§ Material supplied:
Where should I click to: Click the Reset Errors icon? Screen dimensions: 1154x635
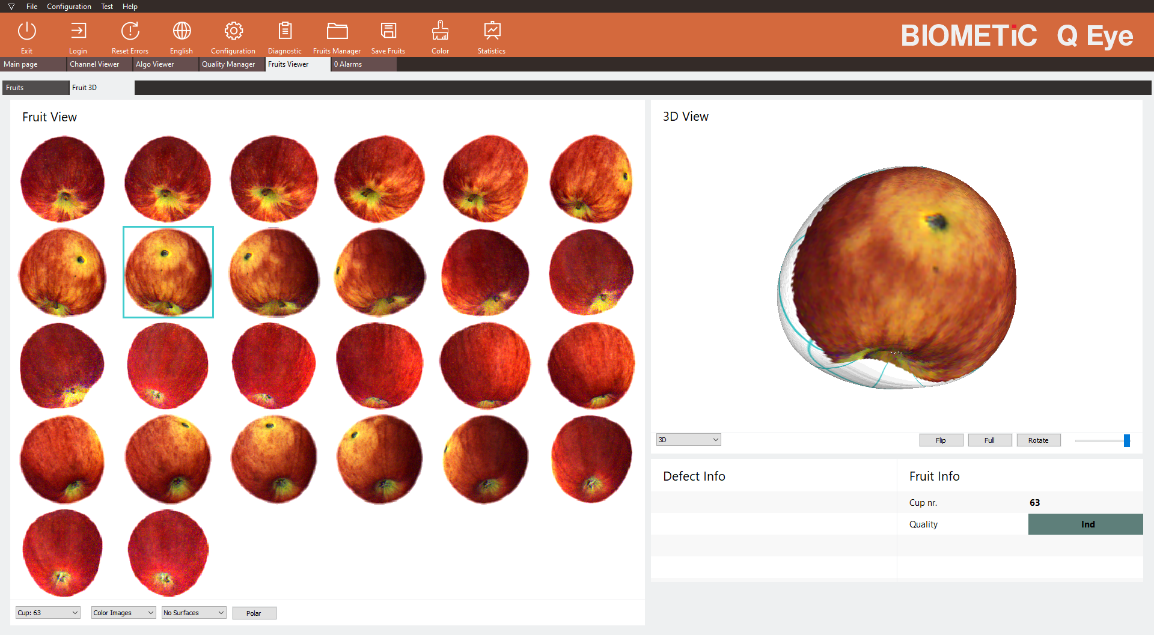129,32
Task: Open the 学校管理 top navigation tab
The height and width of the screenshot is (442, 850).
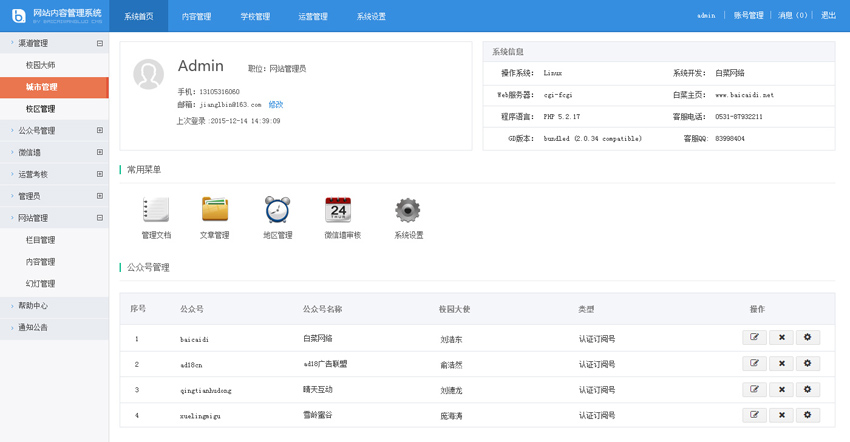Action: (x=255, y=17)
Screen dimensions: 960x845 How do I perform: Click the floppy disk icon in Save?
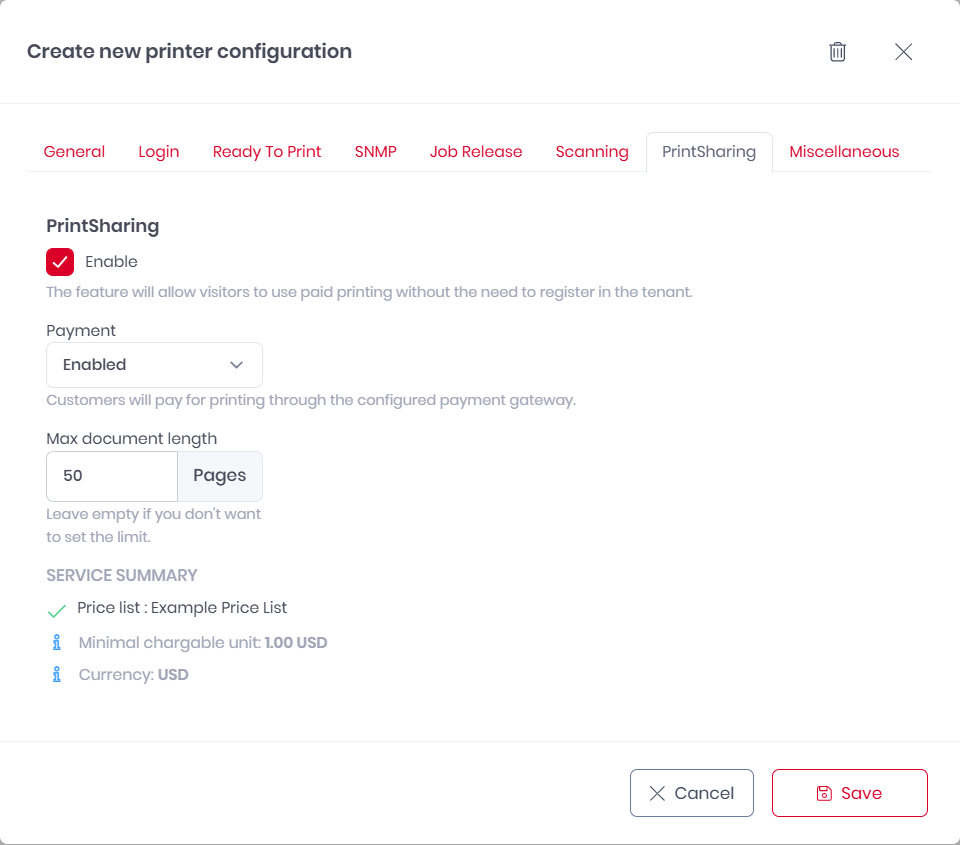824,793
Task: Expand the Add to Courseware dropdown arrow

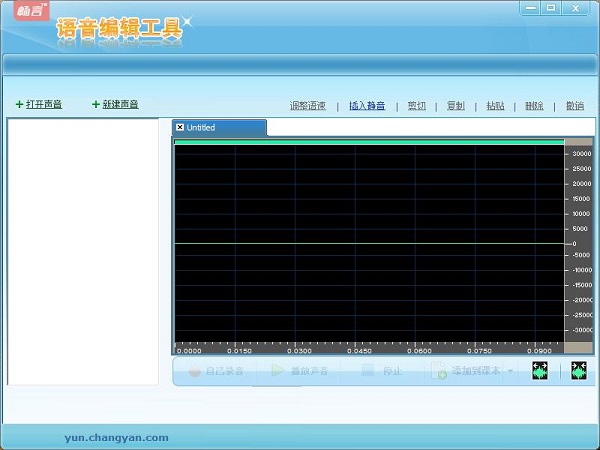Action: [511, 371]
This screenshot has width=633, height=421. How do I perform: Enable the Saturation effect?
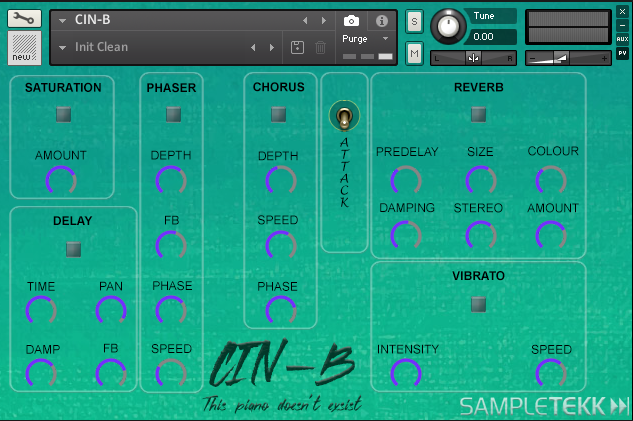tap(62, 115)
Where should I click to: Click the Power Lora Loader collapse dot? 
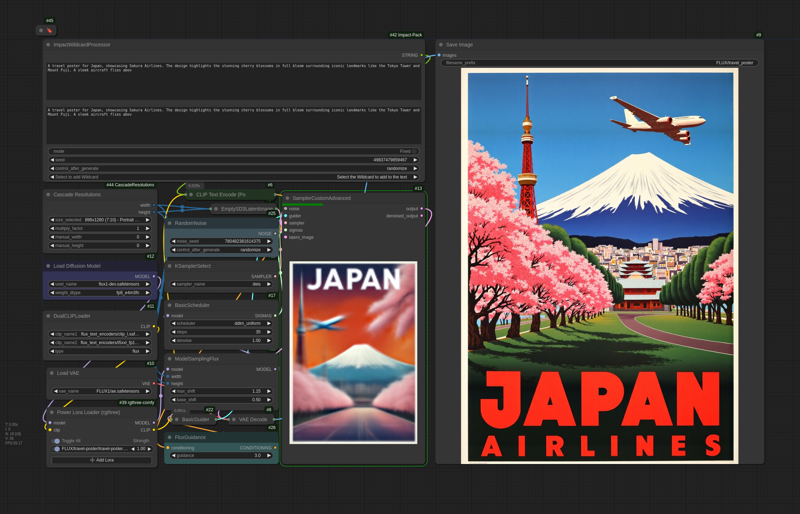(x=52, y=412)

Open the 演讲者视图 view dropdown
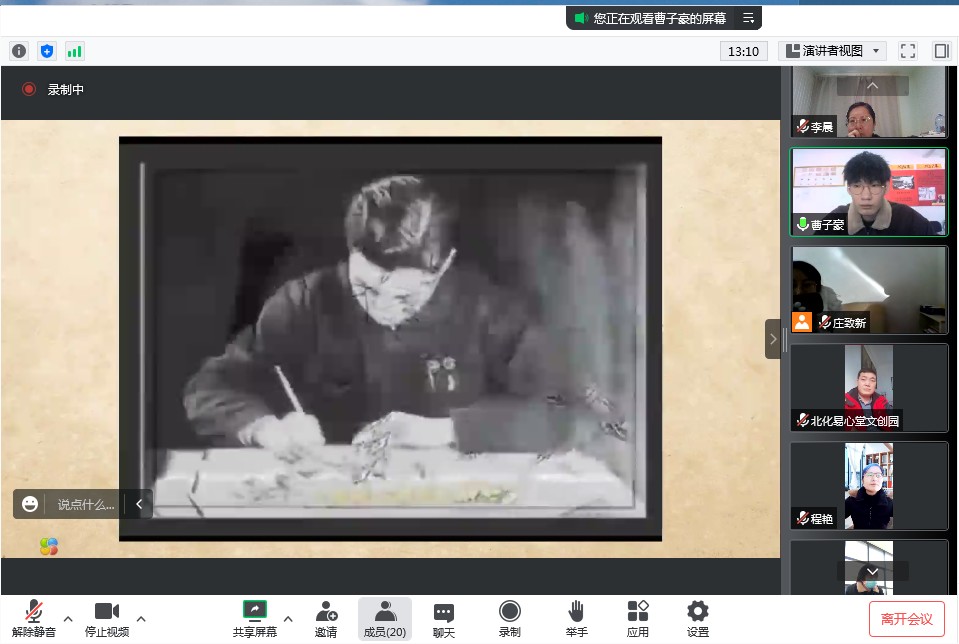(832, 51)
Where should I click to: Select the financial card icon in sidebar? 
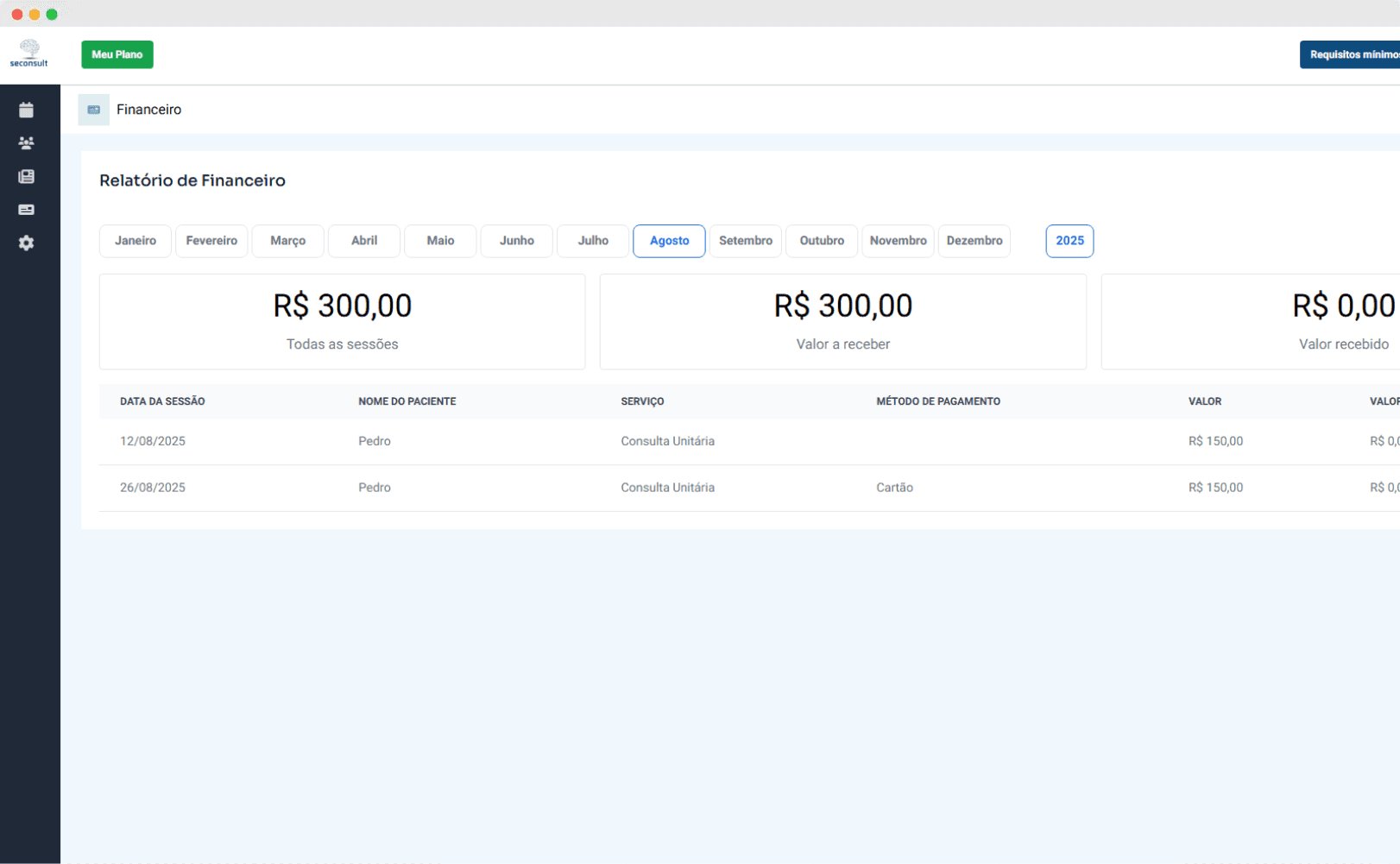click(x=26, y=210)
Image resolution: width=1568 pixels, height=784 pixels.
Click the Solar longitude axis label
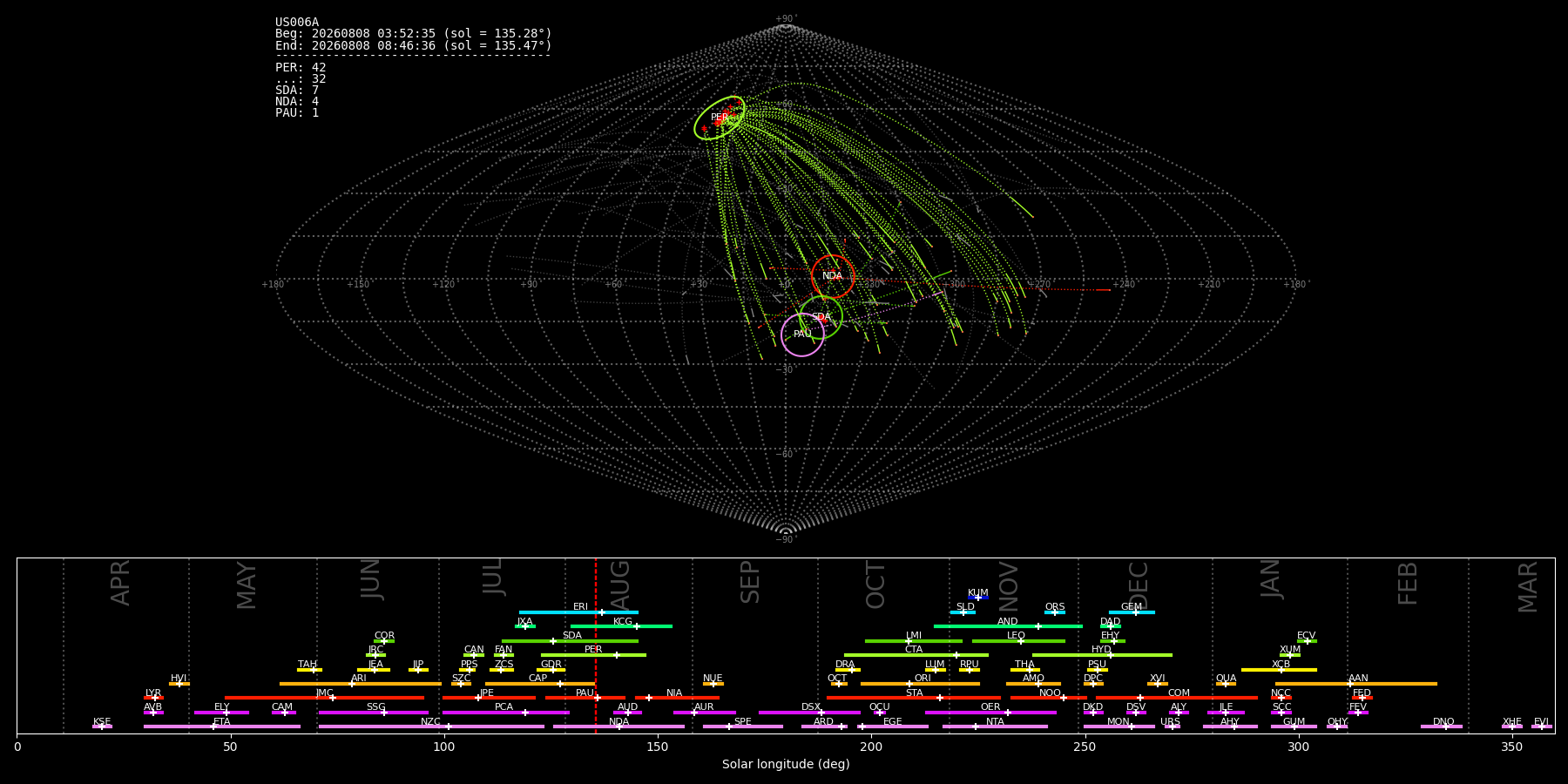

§ Your instructions: Write out each entry exactly, images excluded.

§ Expected output:
Where should I click to: Click the Reset Errors icon? Screen dimensions: 1154x635
129,32
Task: Open the 学校管理 top navigation tab
The height and width of the screenshot is (442, 850).
Action: (x=255, y=17)
Screen dimensions: 960x845 How do I perform: Click the floppy disk icon in Save?
824,793
Task: Expand the Add to Courseware dropdown arrow

Action: [511, 371]
This screenshot has width=633, height=421. How do I perform: Enable the Saturation effect?
tap(62, 115)
Where should I click to: Click the Power Lora Loader collapse dot? 
(x=52, y=412)

Open the 演讲者视图 view dropdown
(832, 51)
Where should I click to: Select the financial card icon in sidebar? 
click(x=26, y=210)
Image resolution: width=1568 pixels, height=784 pixels.
Click the Solar longitude axis label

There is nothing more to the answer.